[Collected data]
....

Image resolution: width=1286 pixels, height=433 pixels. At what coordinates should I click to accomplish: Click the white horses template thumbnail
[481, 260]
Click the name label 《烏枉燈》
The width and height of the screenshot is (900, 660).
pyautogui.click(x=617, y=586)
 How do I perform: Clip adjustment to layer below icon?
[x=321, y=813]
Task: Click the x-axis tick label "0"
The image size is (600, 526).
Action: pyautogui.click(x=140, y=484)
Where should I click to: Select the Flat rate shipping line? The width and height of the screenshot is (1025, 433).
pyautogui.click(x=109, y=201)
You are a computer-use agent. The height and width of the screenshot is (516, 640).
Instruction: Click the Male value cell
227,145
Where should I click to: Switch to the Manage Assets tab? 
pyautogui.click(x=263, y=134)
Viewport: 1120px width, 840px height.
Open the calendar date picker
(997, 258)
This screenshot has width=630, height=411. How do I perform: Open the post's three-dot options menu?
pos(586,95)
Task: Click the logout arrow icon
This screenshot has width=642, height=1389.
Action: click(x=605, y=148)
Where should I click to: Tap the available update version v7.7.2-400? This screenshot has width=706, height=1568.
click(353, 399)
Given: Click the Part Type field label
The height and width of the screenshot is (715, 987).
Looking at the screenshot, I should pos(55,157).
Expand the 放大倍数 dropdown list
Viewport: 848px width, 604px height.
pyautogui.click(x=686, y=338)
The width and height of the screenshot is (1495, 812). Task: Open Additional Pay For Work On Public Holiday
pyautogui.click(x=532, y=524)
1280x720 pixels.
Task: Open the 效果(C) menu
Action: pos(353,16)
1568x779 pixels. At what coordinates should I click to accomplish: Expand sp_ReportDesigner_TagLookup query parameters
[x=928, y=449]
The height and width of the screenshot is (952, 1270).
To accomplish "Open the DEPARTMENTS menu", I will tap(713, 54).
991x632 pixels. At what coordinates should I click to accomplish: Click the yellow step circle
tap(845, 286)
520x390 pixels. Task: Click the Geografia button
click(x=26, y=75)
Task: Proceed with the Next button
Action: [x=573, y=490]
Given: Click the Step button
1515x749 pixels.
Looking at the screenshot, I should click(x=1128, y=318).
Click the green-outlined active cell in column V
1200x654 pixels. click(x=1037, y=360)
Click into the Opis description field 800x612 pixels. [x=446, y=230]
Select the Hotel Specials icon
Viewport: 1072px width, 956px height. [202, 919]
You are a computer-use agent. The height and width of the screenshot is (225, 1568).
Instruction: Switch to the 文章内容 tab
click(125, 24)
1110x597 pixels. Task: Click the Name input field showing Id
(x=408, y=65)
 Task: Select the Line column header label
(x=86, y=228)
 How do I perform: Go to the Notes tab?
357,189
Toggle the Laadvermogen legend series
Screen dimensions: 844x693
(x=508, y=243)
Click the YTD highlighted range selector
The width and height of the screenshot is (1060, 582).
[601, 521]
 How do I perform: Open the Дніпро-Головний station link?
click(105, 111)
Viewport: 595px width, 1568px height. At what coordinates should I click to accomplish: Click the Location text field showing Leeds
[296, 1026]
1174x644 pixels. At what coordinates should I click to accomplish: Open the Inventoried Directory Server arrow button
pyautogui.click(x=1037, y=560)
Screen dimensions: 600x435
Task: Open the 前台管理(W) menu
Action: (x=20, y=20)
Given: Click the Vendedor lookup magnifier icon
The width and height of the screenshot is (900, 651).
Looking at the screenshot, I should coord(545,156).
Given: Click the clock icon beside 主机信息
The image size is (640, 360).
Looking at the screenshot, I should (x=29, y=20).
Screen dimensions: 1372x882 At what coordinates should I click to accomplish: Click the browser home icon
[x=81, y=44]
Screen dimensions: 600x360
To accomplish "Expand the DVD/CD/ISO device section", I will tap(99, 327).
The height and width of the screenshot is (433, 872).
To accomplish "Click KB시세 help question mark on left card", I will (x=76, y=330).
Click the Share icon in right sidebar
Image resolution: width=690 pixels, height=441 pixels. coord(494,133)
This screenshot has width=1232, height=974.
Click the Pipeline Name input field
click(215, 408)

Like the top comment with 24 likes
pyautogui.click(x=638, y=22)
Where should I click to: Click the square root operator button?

....

DIRECTIONS FOR THIS TASK: Your answer should be each line from the entries that includes the string "computer".

SOLUTION TO THIS PROBLEM:
You are a computer-use agent. The height and width of the screenshot is (516, 640).
You are a computer-use agent. The height and width of the screenshot is (225, 1568).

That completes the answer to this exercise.